Working-with-Binance-Coin-Data

Statistical Methods for Data Science
Fall 2018
Project: Working with Binance Coin Data

Authors

Data Description

  • Our data files contain two primary groups: token network edge files, and token price files. The Ethereum project is a blockchain platform, and our data comes from there. Although Ethereum started in 2015, most tokens have been created since 2016. As such, tokens have different starting dates, and their data starts from that initial date.
  • Token edge files have this row structure: fromNodeID\ttoNodeID\tunixTime\ttokenAmount\r\n
  • This row implies that fromNodeID sold tokenAmount of the token to toNodeID at time unixTime. fromNodeID and toNodeID are people who invest in the token in real life; each investor can also use multiple addresses. Two addresses can sell/buy tokens multiple times with multiple amounts. For this reason, the network is considered a weighted, directed multi(edge) graph. Each token has a maximum token count maxt; you can think of maxt as the total circulating token amount.
  • Binance coin is among the many which run on the Ethereum blockchain and follows the ERC20 standard. These tokens have a limited supply (i.e., token count, which can be found on coinmarketcap.com as circulating amount). Each token may have sub- units. This is similar to dollar in the US. There are around 18 trillion dollars in the economy, and each dollar is divided into 100 cents (subunits). Similarly, there is a token supply, and then there is a subunit for each token. This idea comes from Bitcoin where subunits are called Satoshis, 1 Bitcoin =10^8 satoshis. Coin market cap gives the total supply, but not sub-units, which differ from token to token. Some tokens have 1018 sub-units. That means there can be numbers as big as totalAmount∗1018.
  • Etherscan.io gives these sub-units as decimals, please see the Vechain here: It has 18 decimals, which means each Vechain token has 1018 subunits. https://etherscan.io/token/0xd850942ef8811f2a866692a623011bde52a462c1
  • Price files have no extensions, but they are text based. File can be opened with a text editor and have the following row structure: Date\tOpen\tHigh\tLow\tClose\tVolume\tMarketCap\r
  • The price data is taken from https://coinmarketcap.com/. Open and close are the prices of the specific token at the given date. Volume and MarketCap give total bought/sold tokens and market valuation at the date.

Question 1

  • Find the distribution of how many times a user 1 - buys, 2 - sells a token. Which discrete distribution type fits these distributions best? Estimate distribution parameters.

Question 2

  • How can we create layers of transactions with increasing amounts? This descriptive statistic is similar to bin selection in histograms.

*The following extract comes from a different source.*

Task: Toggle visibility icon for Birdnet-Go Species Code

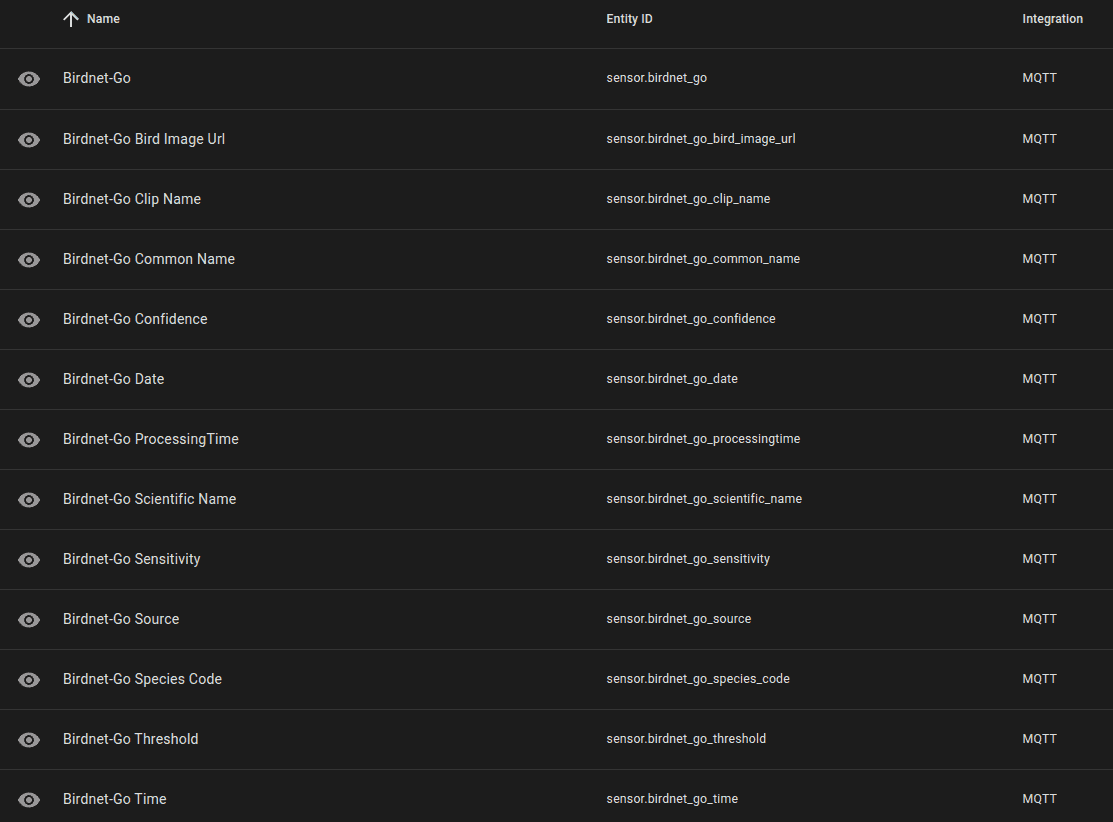Action: click(29, 679)
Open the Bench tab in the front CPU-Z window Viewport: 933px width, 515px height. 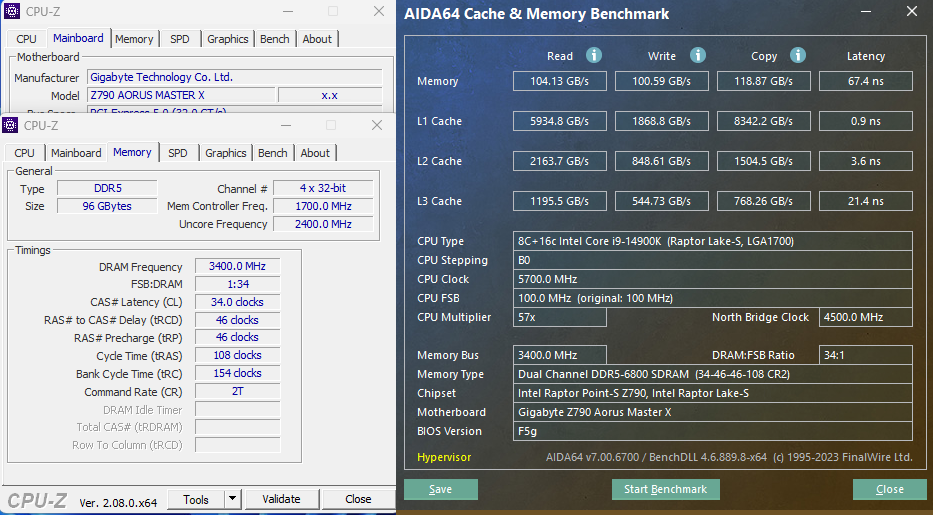coord(272,153)
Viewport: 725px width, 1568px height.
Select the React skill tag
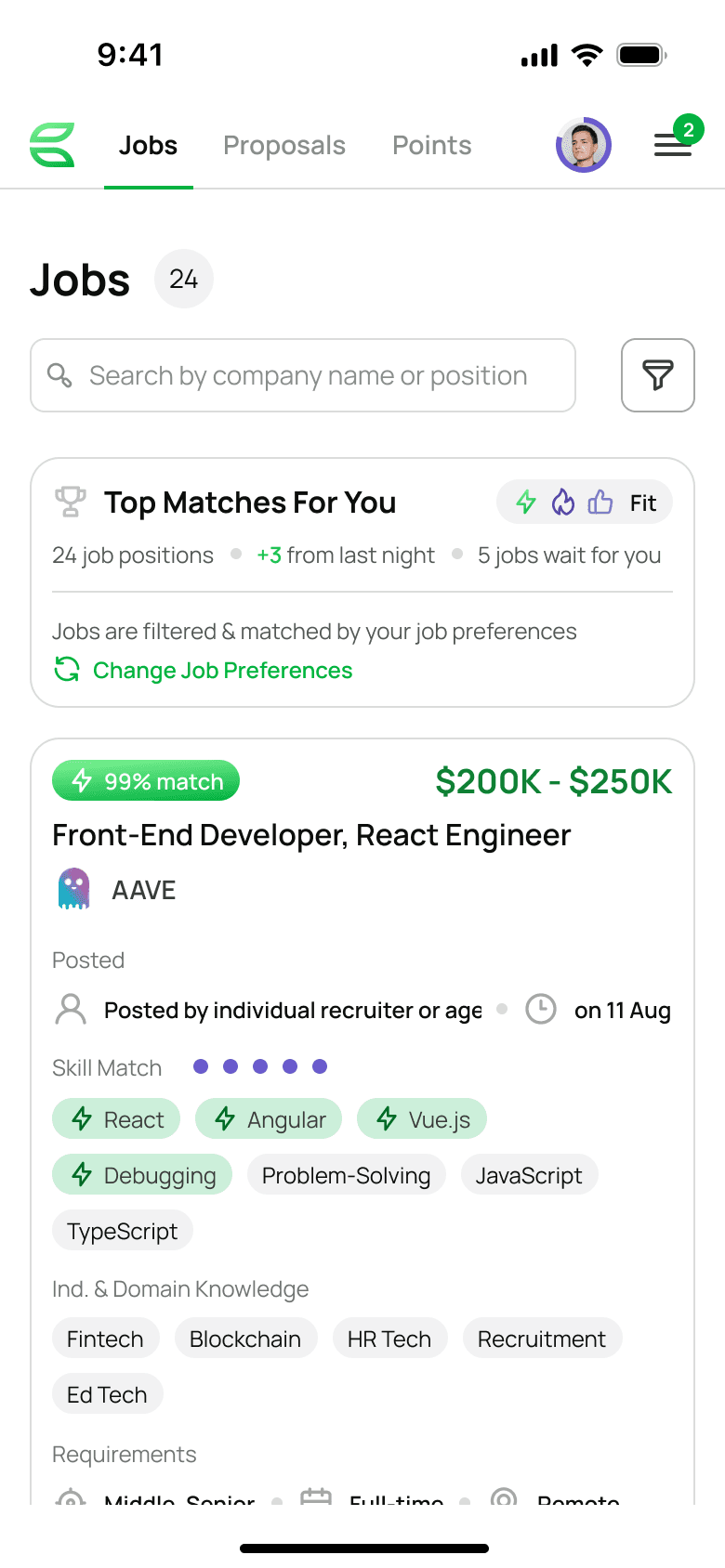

For example, we could choose layer1 as those transactions that involve 0.01×maxt in amount. Find a good value for the number of layers and justify your choice.
  • Once you create layers, you can compute a feature in each layer. An example feature is the number of transactions, another one is the number of unique buyers.
  • As each edge has a unix timestamp, it is easy to compute the edge time to a date. For example, 1294226315 is equivalent to 01/05/2011 @ 11:18am (UTC). See the website https://www.unixtimestamp.com/index.php for unix time conversion. R has functions to compute dates from unix time stamps as well. This way, for a given day you can find all layer transactions in that day. For example, you can say on 10/12/2018 there were 25 transactions in layer 1. The price of token on that date was 3.2$. For each day in a token’s history, you can then correlate price vs feature in time.
  • Find an algorithm to compute the correlation of price data with each of the layers (hint: start by looking at Pearson correlation).

Question 3

  • We denote the token price in dollar as Pt for the t-th day. Simple price return is given as (Pt−Pt−1)/Pt−1.
  • Extract at least three features from the token network at day t−1 and create a multiple linear regression model to explain price return on day t.
  • You are free to choose any feature (regressor). Your features can be in terms of numbers (x1 = number of transactions), percentages (x1 = percentage of investors who bought more than 10 tokens), etc. Similarly, you could transform your regressors (x1 = square root of number of transactions).
  • Finding which features to extract from a dataset is called feature engineering.
  • Present your regression model, explain residuals and discuss your findings. Explain the adequacy of your regression model.